Objectives: Prostatodynia (type III-B according to the classification of the National Institute of Diabetes and Digestive and Kidney Diseases) represents a major part of all chronic prostatitis syndromes. Uroflowmetry changes in these patients were rarely described, and discrepancies exist about the prevalence of urodynamic abnormalities. The aim of this study was to describe both qualitative and quantitative flowmetrogram characteristics in these patients.
Methods: Two hundred and thirty-eight flowmetrograms from patients diagnosed as having prostatodynia and 71 flowmetrograms from control males with matched age but without lower urinary tract problems were evaluated. Two to three flowmetric analyses were done for each individual, and the best one, i.e., representing the individual's voiding and no artefact (e.g., wag artefact), was chosen. A minimal voided volume of 150 ml was required to be included. Diagnosis of prostatodynia followed the routine criteria. For all patients the postvoiding residual urine was assessed by ultrasound (Bladder Scan). Qualitative study was done according to a classification using flow-time ratio (T(Qm)/T100x100) and flow ratio (Q(ave)/Q(max)x100) for continuous flow. Interrupted flow was classified separately. Descriptive statistical analysis was used.

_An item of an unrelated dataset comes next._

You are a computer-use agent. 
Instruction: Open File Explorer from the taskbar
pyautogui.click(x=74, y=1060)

Results: The age range was 18-49 (mean +/- SD, 34.2+/-7.8) years. The symptom duration ranged from 3 to 84 (16.5+/-27.7) months. Out of 238 patients 196 had uninterrupted flow. Thirty-six patients showed interrupted flow due to external sphincter contraction < or =2 s, and 6 patients showed interrupted flow with abdominal muscle straining. Out of the 196 patients, 73 showed Q(max) >15 ml/s, and 67 showed a voided volume <200 ml. For this group the Q(max) was 13. 3+/-5.3 ml/s, Q(ave) was 7.6+/-3.0 ml/s, and the mean postvoiding residual urine was 29.9 (range 0-234) ml. Type I flowmetry pattern was present in 39.7%, type II in 38.7%, type III in 5%, type IV in 16%, and type V in 0.5% of the patients with continuous flow (see Patients and Methods). The control group showed a Q(max) of 19.5+/-3. 8 ml/s, a Q(ave) of 11.1+/-2.6 ml/s, a voided volume of 311.9+/-106. 9 ml, and a postvoiding residual urine of 14.3+/-29.3 ml/s. Pattern I was seen in 89%, pattern II in 8%, and pattern IV in 3% of the controls.

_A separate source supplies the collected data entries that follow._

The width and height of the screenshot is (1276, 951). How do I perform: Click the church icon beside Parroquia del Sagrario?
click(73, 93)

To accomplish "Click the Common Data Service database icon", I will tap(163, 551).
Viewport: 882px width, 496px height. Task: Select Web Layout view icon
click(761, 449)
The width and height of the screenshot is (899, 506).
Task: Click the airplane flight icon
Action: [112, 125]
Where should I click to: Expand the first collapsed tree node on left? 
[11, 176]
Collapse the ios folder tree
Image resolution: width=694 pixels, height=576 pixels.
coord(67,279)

Conclusion: Most patients with prostatodynia had abnormal flowmetry parameters, and different patterns were shown, confirming that many have urinary flow disorders. Flowmetry should be part of the prostatodynia patient diagnostic workup, as this might add to the understanding of patient problems and may help in the selection of more appropriate methods in order to define the pathophysiologic basis of the symptoms and to perform treatment accordingly.